Pre-draft measurables
| Height | Weight | Arm length | Hand span | Bench press |
| 6 ft 4+7⁄8 in (1.95 m) | 251 lb (114 kg) | 34+1⁄2 in (0.88 m) | 9+1⁄2 in (0.24 m) | 20 reps |
All values from NFL Combine

===Cleveland Browns===
Rucker was selected by the Cleveland Browns in the fourth round (111th overall) of the 2008 NFL draft. On July 22, he signed a contract with the team. As a rookie, he appeared in 5 games, making 2 receptions for 17 yards, both catches resulting in first downs. He was waived on September 22, 2009.

===Philadelphia Eagles===
On September 24, 2009, he was signed to the Philadelphia Eagles practice squad. On December 15, he was promoted to the active roster. On August 9, 2010, he was waived after being limited with a hamstring injury.

===Tampa Bay Buccaneers===
On August 10, 2010, he was claimed off waivers by the Tampa Bay Buccaneers. He was released the next day on August 11, after failing a physical.

===Dallas Cowboys===
On August 19, 2010, Rucker signed with the Dallas Cowboys as a free agent. On September 4, he was cut and signed to the practice squad a day later on September 5. He was promoted to the active roster on December 1, while Scott Chandler was cut to make room for him. He returned one kickoff for 16 yards in a game against the Philadelphia Eagles.

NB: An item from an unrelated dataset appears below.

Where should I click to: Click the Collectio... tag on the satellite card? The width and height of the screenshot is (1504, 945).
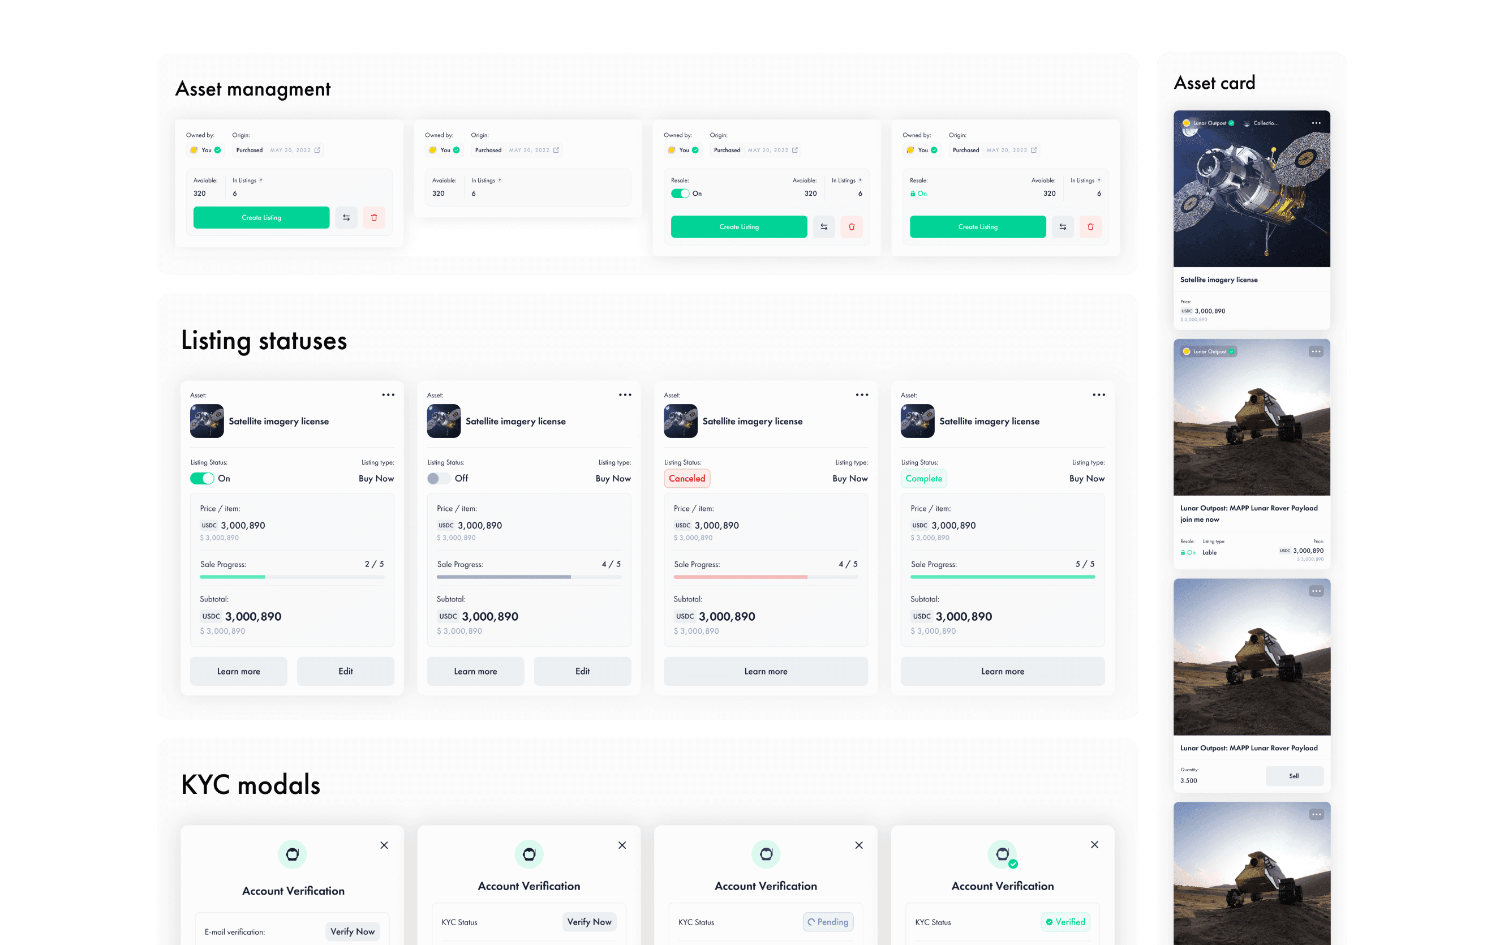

On September 13, 2011, he was waived and re-signed to the practice squad.

===Jacksonville Jaguars===
On October 18, 2011, Rucker was signed by the Jacksonville Jaguars off the Dallas Cowboys practice squad, to provide depth after tight end Zach Miller was placed on the injured reserve list.

===Kansas City Chiefs===
On May 16, 2012, he signed with the Kansas City Chiefs. On June 13, he was placed on injured reserve with a torn ACL he suffered in training camp. He wasn't re-signed after the season.

===Retirement===
On August 6, 2014, Rucker announced his retirement.

===Career statistics===

Career Offensive Statistics
| Year | G | GS | Rec | Yds | Y/R | TD | Lg |
| 2008 | 5 | 1 | 2 | 17 | 8.5 | 0 | 9 |
| 2009 | 0 | 0 | 0 | 0 | 0.0 | 0 | 0 |
| TOTAL | 5 | 1 | 2 | 17 | 8.5 | 0 | 9 |

==Politics==
In February 2016, Rucker announced his candidacy as a Democrat for the Missouri House of Representatives in the state's 14th house district. Despite exceeding the number of votes estimated needed to win, with many unexpected voters turning out for the election resulted in a loss for Rucker by 904 votes. Two years later he ran for the state senate in District 34, covering Platte and Buchanan Counties, losing to Tony Luetkemeyer by a margin of 3,628 votes.

==Personal life==
Rucker is the younger brother of former NFL defensive end Mike Rucker and the son of politician Martin T. Rucker. He currently lives in his birthplace, Saint Joseph, Missouri, and he is the school board president. He’s spent time working on his political dream and aspiring to the same career as his father.